The problem with isolating one play, however, is that it’s not necessarily reflective of the entire game. In the first quarter, Horford picked up a technical foul after being called for a foul on what appeared to be a clean block of an Embiid shot. Embiid frequently dips his shoulder and uses his considerable size and strength to establish position by moving defenders out of his space. He dipped his shoulder earlier in the fourth quarter to drive Horford backward, but was fortunate that Horford was called for reaching in instead of Embiid being called for a charge.

Embiid’s postgame comments were accurate in reference to one specific non-call. But they weren’t an accurate assessment of his battle with Horford throughout the entire game. Furthermore, a player who relies on a physical style as much as Embiid should avoid antagonizing referees.

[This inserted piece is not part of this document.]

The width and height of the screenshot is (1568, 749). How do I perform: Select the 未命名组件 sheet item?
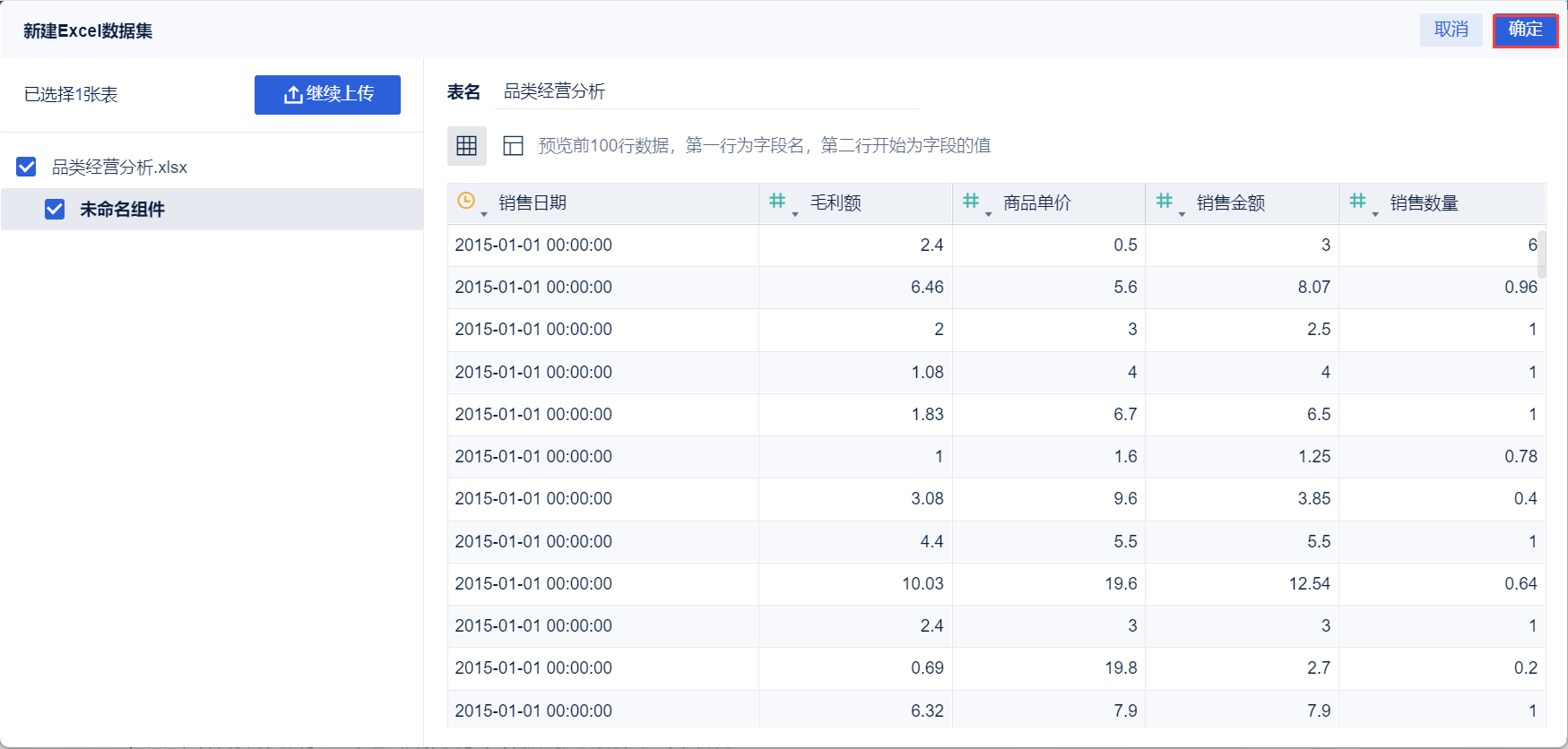coord(122,210)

PLAY SMARTER, NOT HARDER: Joel Embiid’s leap into the stands Wednesday to save a ball during the fourth quarter of a 126-111 victory over the Knicks wasn’t a smart play. I love players who hustle, but this was an unnecessary risk for a franchise player. The Sixers weren’t going to lose to the Knicks, who were losing their 18th straight game. Embiid didn’t need to make that play. The risk wasn’t remotely close to being worth the reward.

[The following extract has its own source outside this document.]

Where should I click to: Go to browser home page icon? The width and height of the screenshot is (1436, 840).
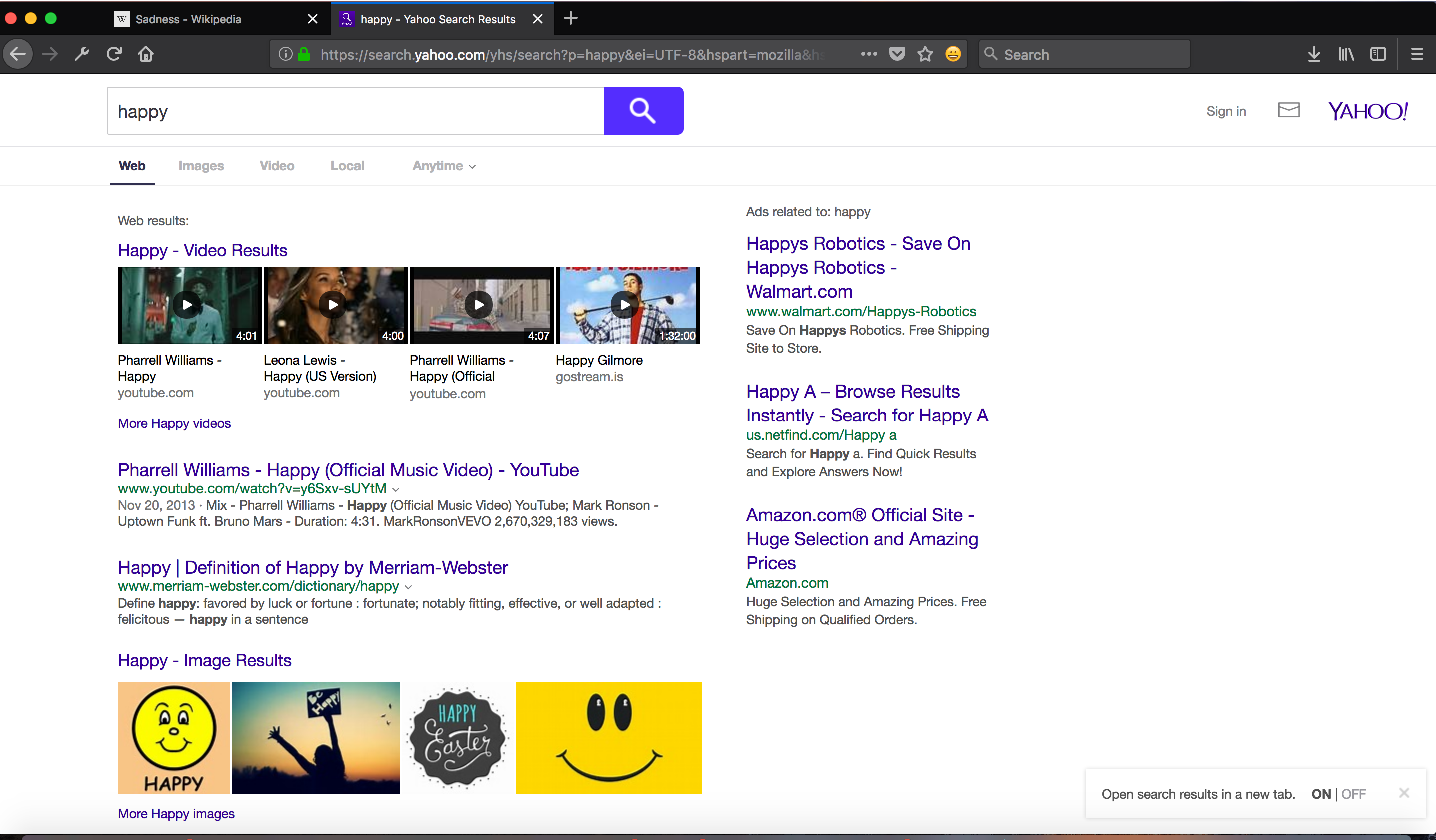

KEEPING PACE: The conventional wisdom was that the Pacers would drop in the standings after star Victor Oladipo suffered a season-ending injury (ruptured quadriceps tendon) to his right leg. Instead, the Pacers (38-20) remain ahead of both the Sixers and Celtics (both 37-21) in the battle for seeding in the Eastern Conference.

The Pacers’ loss to the Eastern Conference-leading Bucks on Wednesday snapped a six-game winning streak. The Pacers also signed swingman Wes Matthews, who was bought out by the Knicks. Matthews would certainly have looked nice coming off the Sixers’ bench.

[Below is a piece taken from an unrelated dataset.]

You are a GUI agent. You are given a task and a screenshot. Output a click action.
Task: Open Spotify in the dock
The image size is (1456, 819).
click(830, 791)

CONFERENCE RACES: The Eastern Conference playoff races have broken into three tiers. At the top are the Bucks (43-14) and Raptors (43-16), who are battling for the top seed and homecourt throughoug the playoffs.

The next grouping includes the Pacers (38-20), the Sixers (37-21) and Celtics (37-21). Barring a big jump up or drop down by one of these teams, the second third teams in this grouping will have to face each other in the first round of the playoffs, with the third team not having homecourt advantage. That could be a huge difference for a team like the Sixers, who have a much better home record (23-7) than road record (14-14).

The next group is led by the Nets (30-29). Following the Nets are the Hornets (27-30), Pistons (26-30), Heat (26-30) and Magic (27-32). Three of those teams, including the Nets, will earn playoff berths.


MILTON INJURED: Guard Shake Milton broke his finger – technically, a fracture of the fourth metacarpal on his right hand) – last week while playing for the Delaware Blue Coats, the Sixers’ affiliate in the G-League. He is expected to miss several weeks.


BREAKING AWAY: After the All-Star break, the Sixers will return to action Thursday (7 p.m.) against the Heat at Wells Fargo Center. They will host the Trail Blazers two days later (1 p.m.) before hitting the road for games against the Pelicans (Mon., Feb. 25) and Thunder (Thurs., Feb. 28).